**Work to be completed:**
The stretch from the line with "Situs Web (16, 1375)" through the line with "WordPress (83, 2551)" in the records below: write it out exactly, and nothing else.

Raw data START

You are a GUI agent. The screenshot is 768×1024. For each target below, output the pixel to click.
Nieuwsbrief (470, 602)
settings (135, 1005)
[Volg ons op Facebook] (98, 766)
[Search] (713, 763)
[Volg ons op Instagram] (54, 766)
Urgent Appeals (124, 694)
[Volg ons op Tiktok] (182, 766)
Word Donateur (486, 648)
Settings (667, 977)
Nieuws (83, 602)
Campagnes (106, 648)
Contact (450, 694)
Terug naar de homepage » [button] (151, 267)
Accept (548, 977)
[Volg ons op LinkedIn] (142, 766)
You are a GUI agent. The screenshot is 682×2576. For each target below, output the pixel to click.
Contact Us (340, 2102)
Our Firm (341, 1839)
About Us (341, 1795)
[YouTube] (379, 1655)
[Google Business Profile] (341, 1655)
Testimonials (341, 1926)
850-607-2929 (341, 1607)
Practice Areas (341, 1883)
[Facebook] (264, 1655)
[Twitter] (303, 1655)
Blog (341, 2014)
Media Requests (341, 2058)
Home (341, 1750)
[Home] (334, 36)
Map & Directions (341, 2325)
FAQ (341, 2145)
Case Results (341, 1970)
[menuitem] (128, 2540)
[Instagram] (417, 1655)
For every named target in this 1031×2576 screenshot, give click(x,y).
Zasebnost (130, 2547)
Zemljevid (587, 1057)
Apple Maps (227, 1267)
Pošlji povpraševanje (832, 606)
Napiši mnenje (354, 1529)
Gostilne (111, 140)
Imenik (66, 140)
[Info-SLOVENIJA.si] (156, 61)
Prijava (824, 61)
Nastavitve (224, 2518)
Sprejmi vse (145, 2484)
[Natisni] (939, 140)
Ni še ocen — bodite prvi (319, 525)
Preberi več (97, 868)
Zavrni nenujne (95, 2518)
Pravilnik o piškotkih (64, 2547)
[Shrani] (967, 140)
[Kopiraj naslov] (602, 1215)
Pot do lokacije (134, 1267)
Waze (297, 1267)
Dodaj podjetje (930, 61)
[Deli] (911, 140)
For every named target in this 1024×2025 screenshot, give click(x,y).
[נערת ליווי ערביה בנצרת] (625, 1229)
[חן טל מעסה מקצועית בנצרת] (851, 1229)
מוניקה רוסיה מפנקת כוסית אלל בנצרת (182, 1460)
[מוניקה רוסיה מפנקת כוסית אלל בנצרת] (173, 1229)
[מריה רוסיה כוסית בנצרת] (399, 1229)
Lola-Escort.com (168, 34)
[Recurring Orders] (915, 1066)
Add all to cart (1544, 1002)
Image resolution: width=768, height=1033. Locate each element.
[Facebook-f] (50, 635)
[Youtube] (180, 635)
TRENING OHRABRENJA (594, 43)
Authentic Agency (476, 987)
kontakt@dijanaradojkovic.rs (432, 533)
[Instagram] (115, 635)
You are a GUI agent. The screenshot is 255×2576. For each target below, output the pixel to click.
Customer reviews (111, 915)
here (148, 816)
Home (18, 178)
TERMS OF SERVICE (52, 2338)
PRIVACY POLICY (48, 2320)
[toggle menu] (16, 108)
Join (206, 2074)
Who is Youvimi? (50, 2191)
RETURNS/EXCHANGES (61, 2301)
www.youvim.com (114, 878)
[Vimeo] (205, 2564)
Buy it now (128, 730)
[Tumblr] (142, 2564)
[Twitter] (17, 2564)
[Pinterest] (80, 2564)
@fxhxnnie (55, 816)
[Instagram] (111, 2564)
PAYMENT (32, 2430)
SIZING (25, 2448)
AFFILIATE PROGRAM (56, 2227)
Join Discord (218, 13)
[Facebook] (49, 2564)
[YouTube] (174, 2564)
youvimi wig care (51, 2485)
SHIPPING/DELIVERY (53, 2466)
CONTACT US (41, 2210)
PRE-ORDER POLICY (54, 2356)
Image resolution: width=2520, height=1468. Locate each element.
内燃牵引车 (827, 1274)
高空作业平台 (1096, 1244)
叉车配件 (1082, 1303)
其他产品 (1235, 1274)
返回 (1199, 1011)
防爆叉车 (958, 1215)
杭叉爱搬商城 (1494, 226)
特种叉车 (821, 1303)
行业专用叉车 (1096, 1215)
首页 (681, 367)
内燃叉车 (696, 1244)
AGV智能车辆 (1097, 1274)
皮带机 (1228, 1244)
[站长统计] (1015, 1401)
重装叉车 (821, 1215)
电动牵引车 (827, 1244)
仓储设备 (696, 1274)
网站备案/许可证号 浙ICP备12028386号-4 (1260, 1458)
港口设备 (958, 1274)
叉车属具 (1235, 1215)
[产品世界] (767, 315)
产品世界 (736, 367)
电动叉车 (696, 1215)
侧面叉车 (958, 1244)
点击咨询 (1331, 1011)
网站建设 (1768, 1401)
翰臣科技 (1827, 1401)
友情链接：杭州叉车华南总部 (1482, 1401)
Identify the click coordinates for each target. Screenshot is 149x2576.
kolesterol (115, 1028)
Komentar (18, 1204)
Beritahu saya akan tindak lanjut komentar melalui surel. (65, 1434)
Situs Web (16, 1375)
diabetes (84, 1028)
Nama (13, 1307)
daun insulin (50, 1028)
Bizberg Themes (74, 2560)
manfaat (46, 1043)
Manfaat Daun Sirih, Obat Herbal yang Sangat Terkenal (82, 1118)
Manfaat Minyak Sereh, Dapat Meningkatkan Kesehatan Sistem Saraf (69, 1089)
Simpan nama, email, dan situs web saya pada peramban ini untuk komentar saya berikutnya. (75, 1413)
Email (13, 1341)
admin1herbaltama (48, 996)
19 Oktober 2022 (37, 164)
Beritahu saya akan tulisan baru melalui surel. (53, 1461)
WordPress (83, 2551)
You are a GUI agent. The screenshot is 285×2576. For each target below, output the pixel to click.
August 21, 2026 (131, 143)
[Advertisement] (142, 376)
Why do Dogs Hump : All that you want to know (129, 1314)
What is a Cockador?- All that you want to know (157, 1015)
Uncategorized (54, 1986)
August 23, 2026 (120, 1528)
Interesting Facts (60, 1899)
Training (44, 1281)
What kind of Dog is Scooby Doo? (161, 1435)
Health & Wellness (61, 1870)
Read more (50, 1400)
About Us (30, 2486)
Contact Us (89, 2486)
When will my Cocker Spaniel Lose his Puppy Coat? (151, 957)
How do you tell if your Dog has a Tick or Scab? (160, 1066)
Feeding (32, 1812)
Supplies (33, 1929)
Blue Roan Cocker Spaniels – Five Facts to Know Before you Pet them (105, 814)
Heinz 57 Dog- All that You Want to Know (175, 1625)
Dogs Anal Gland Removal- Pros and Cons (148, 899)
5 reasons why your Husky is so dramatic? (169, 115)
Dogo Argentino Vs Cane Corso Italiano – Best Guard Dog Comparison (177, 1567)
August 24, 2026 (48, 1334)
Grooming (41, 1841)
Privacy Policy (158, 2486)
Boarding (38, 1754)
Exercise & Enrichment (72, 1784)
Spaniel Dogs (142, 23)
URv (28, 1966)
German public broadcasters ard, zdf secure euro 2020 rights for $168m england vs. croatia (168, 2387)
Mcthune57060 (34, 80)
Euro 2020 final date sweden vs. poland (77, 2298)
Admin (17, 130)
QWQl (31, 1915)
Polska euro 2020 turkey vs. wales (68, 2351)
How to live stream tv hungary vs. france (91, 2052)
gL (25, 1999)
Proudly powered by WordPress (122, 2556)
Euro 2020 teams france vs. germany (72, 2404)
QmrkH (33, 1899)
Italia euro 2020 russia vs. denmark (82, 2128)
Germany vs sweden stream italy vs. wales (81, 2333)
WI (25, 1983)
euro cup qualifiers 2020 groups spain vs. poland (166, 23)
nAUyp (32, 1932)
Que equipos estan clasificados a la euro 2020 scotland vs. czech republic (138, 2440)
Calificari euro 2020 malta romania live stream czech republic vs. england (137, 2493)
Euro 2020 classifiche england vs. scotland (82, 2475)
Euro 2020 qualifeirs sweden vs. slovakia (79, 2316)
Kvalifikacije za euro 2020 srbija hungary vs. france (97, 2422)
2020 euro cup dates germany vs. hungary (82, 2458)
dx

Raw data END

**Result for this exercise:**
Situs Web (16, 1375)
diabetes (84, 1028)
Nama (13, 1307)
daun insulin (50, 1028)
Bizberg Themes (74, 2560)
manfaat (46, 1043)
Manfaat Daun Sirih, Obat Herbal yang Sangat Terkenal (82, 1118)
Manfaat Minyak Sereh, Dapat Meningkatkan Kesehatan Sistem Saraf (69, 1089)
Simpan nama, email, dan situs web saya pada peramban ini untuk komentar saya berikutnya. (75, 1413)
Email (13, 1341)
admin1herbaltama (48, 996)
19 Oktober 2022 (37, 164)
Beritahu saya akan tulisan baru melalui surel. (53, 1461)
WordPress (83, 2551)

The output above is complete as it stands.